Start of Document extract

In the August 2023 opinion, the panel again concluded, as it did in the January 2023 opinion, that the plaintiffs had met the requirements for constitutional standing to assert their claims. The panel also again held that the district court erred in finding that the ERISA plans require coverage for all mental health treatment consistent with GASC.

However, the recent decision on rehearing includes the changes described below regarding class certification of reprocessing claims, exhaustion and plan interpretation.

Class Certification—Reprocessing: In the January 2023 opinion, the Ninth Circuit reversed the district court’s order certifying a class as to the plaintiffs’ ERISA denial-of-benefits claims. The court there held that the “reprocessing” remedy the plaintiffs sought was not available under ERISA, so that using class certification rules to permit class “reprocessing” would expand the class members’ legal rights under ERISA, an impermissible result under the Rules Enabling Act, 28 U.S.C. § 2072. The Rules Enabling Act prohibits federal court rules—like those enabling class actions—that would “abridge, enlarge or modify any substantive right.”

The August 2023 opinion reaches the same conclusion, but based on a modified analysis. The January 2023 opinion focused on the fact that the reprocessing sought by the plaintiffs was a means to an ERISA remedy, but not itself an ERISA-authorized remedy. In contrast, the August 2023 opinion addressed and rejected the plaintiffs’ argument that the reprocessing would provide the “full and fair review” of their claims that ERISA requires. The August 2023 opinion states that the court had never remanded an ERISA case for reprocessing unless the claimant had shown both that the plan had applied an incorrect standard and that the claimant could be entitled to benefits under the correct standard. However, the Wit plaintiffs’ claim was purely about the “process” and not about the result. The court held that although remand to a plan to reprocess denied claims could be an appropriate remedy in some cases where an administrator had applied an inappropriate standard—where the plaintiff could show that application of the correct standard might result in approval of the claim—the district court had erred in granting class certification “based on its determination that the class members were entitled to have their claims reprocessed regardless of the individual circumstances at issue in their claims.” Plaintiffs had defined their class to include all plan members whose claims had been denied with reference to UBH’s guidelines, including guidelines that plaintiffs had not challenged as improper and including claims that had been denied in part based on the guidelines but also based on independent criteria. Plaintiffs therefore failed to show that all class members had been denied a full and fair review or that this presented a common question. Thus, a class seeking relief under Section 1132(a)(2) was improperly certified. As to plaintiffs’ contention that reprocessing was a permissible remedy under the “catchall” equitable provision of Section 1132(a)(3), the court held again that plaintiffs failed to show that reprocessing was the type of equitable remedy traditionally available before the merger of law and equity.

End of Document extract

# Task A
Per the rehearing summary, what kind of federal court rules does the Rules Enabling Act prohibit?
# Task B
From the rehearing summary, retype the passage starting with "In the August" and going on through "consistent with GASC.".

Start of Recorded data

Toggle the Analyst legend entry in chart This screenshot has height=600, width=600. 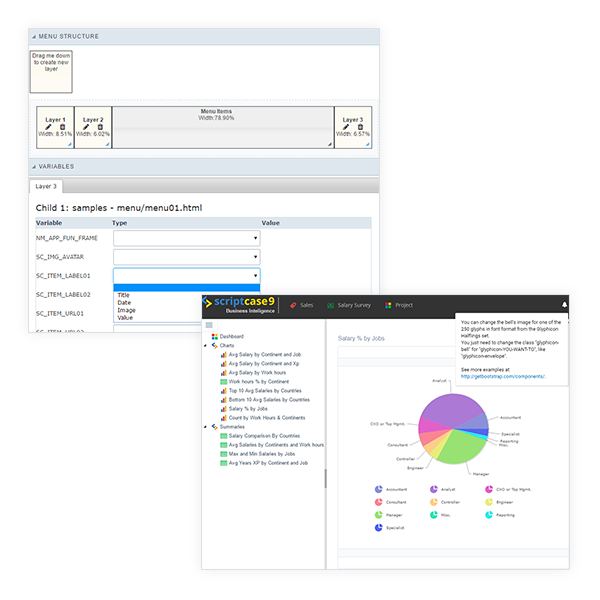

End of Recorded data

# Exercise result A
Rules, like those enabling class actions, that would "abridge, enlarge or modify any substantive right."

# Exercise result B
In the August 2023 opinion, the panel again concluded, as it did in the January 2023 opinion, that the plaintiffs had met the requirements for constitutional standing to assert their claims. The panel also again held that the district court erred in finding that the ERISA plans require coverage for all mental health treatment consistent with GASC.